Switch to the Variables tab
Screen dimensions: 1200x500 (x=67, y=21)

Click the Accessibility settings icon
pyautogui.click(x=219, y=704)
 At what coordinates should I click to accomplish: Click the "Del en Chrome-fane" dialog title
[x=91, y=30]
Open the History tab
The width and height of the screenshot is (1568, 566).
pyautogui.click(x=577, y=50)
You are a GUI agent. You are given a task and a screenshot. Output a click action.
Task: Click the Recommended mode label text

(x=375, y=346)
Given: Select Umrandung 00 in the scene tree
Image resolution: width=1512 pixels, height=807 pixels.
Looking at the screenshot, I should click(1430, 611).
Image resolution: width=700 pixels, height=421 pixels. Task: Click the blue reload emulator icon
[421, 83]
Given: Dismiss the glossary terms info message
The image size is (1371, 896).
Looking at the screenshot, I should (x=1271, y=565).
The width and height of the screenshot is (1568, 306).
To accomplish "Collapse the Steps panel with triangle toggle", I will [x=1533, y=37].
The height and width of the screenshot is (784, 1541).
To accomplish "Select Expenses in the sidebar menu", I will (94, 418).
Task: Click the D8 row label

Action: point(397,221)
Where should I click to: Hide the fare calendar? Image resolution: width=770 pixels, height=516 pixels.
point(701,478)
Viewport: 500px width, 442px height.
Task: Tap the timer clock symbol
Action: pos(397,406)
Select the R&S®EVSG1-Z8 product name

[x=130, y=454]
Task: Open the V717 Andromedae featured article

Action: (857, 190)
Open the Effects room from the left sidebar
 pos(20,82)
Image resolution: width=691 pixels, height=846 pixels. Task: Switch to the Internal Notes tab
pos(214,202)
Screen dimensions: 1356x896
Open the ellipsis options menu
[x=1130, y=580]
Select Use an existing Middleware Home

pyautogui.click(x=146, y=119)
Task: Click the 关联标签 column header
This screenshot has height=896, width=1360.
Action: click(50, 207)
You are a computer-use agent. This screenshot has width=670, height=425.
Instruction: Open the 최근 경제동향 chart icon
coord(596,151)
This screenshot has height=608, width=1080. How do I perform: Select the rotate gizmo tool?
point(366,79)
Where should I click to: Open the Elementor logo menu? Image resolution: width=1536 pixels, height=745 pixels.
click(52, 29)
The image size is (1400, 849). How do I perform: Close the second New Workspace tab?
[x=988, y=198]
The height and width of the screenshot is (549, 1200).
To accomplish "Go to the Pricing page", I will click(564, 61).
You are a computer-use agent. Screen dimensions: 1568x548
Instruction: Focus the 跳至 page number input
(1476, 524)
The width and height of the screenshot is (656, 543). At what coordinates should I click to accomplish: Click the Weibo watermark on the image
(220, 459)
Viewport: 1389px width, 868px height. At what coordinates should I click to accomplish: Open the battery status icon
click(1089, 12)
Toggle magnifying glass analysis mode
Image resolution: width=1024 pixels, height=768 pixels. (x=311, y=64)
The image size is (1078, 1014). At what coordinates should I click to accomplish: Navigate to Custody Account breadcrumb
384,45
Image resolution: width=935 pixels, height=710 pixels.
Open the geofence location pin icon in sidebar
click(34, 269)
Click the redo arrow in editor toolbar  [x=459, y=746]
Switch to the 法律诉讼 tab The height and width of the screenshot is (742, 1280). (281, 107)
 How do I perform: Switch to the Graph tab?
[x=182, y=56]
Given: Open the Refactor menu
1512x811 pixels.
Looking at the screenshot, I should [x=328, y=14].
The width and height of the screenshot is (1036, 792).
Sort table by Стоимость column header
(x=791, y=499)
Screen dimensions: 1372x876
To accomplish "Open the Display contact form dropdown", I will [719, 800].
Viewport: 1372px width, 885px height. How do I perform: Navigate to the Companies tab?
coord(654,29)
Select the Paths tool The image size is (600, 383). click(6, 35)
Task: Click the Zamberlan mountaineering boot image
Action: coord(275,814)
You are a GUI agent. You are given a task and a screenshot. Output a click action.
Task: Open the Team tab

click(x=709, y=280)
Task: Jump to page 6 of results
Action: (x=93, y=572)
■ ■ ■ ■ ■ ■ ■
Switch "Graph" to "Diagram" throughout the data above, and write out the data again with everything else unchanged.

Solution for this exercise →
Switch to the Variables tab
Screen dimensions: 1200x500 (x=67, y=21)

Click the Accessibility settings icon
pyautogui.click(x=219, y=704)
 At what coordinates should I click to accomplish: Click the "Del en Chrome-fane" dialog title
[x=91, y=30]
Open the History tab
The width and height of the screenshot is (1568, 566).
pyautogui.click(x=577, y=50)
You are a GUI agent. You are given a task and a screenshot. Output a click action.
Task: Click the Recommended mode label text

(x=375, y=346)
Given: Select Umrandung 00 in the scene tree
Image resolution: width=1512 pixels, height=807 pixels.
Looking at the screenshot, I should click(1430, 611).
Image resolution: width=700 pixels, height=421 pixels. Task: Click the blue reload emulator icon
[421, 83]
Given: Dismiss the glossary terms info message
The image size is (1371, 896).
Looking at the screenshot, I should (x=1271, y=565).
The width and height of the screenshot is (1568, 306).
To accomplish "Collapse the Steps panel with triangle toggle", I will [x=1533, y=37].
The height and width of the screenshot is (784, 1541).
To accomplish "Select Expenses in the sidebar menu", I will (94, 418).
Task: Click the D8 row label

Action: point(397,221)
Where should I click to: Hide the fare calendar? Image resolution: width=770 pixels, height=516 pixels.
point(701,478)
Viewport: 500px width, 442px height.
Task: Tap the timer clock symbol
Action: pos(397,406)
Select the R&S®EVSG1-Z8 product name

[x=130, y=454]
Task: Open the V717 Andromedae featured article

Action: (857, 190)
Open the Effects room from the left sidebar
 pos(20,82)
Image resolution: width=691 pixels, height=846 pixels. Task: Switch to the Internal Notes tab
pos(214,202)
Screen dimensions: 1356x896
Open the ellipsis options menu
[x=1130, y=580]
Select Use an existing Middleware Home

pyautogui.click(x=146, y=119)
Task: Click the 关联标签 column header
This screenshot has height=896, width=1360.
Action: click(50, 207)
You are a computer-use agent. This screenshot has width=670, height=425.
Instruction: Open the 최근 경제동향 chart icon
coord(596,151)
This screenshot has height=608, width=1080. How do I perform: Select the rotate gizmo tool?
point(366,79)
Where should I click to: Open the Elementor logo menu? Image resolution: width=1536 pixels, height=745 pixels.
click(52, 29)
The image size is (1400, 849). How do I perform: Close the second New Workspace tab?
[x=988, y=198]
The height and width of the screenshot is (549, 1200).
To accomplish "Go to the Pricing page", I will click(564, 61).
You are a computer-use agent. Screen dimensions: 1568x548
Instruction: Focus the 跳至 page number input
(1476, 524)
The width and height of the screenshot is (656, 543). At what coordinates should I click to accomplish: Click the Weibo watermark on the image
(220, 459)
Viewport: 1389px width, 868px height. At what coordinates should I click to accomplish: Open the battery status icon
click(1089, 12)
Toggle magnifying glass analysis mode
Image resolution: width=1024 pixels, height=768 pixels. (x=311, y=64)
The image size is (1078, 1014). At what coordinates should I click to accomplish: Navigate to Custody Account breadcrumb
384,45
Image resolution: width=935 pixels, height=710 pixels.
Open the geofence location pin icon in sidebar
click(34, 269)
Click the redo arrow in editor toolbar  [x=459, y=746]
Switch to the 法律诉讼 tab The height and width of the screenshot is (742, 1280). (281, 107)
 How do I perform: Switch to the Diagram tab?
[x=182, y=56]
Given: Open the Refactor menu
1512x811 pixels.
Looking at the screenshot, I should [x=328, y=14].
The width and height of the screenshot is (1036, 792).
Sort table by Стоимость column header
(x=791, y=499)
Screen dimensions: 1372x876
To accomplish "Open the Display contact form dropdown", I will [719, 800].
Viewport: 1372px width, 885px height. How do I perform: Navigate to the Companies tab?
coord(654,29)
Select the Paths tool The image size is (600, 383). click(6, 35)
Task: Click the Zamberlan mountaineering boot image
Action: coord(275,814)
You are a GUI agent. You are given a task and a screenshot. Output a click action.
Task: Open the Team tab

click(x=709, y=280)
Task: Jump to page 6 of results
Action: (x=93, y=572)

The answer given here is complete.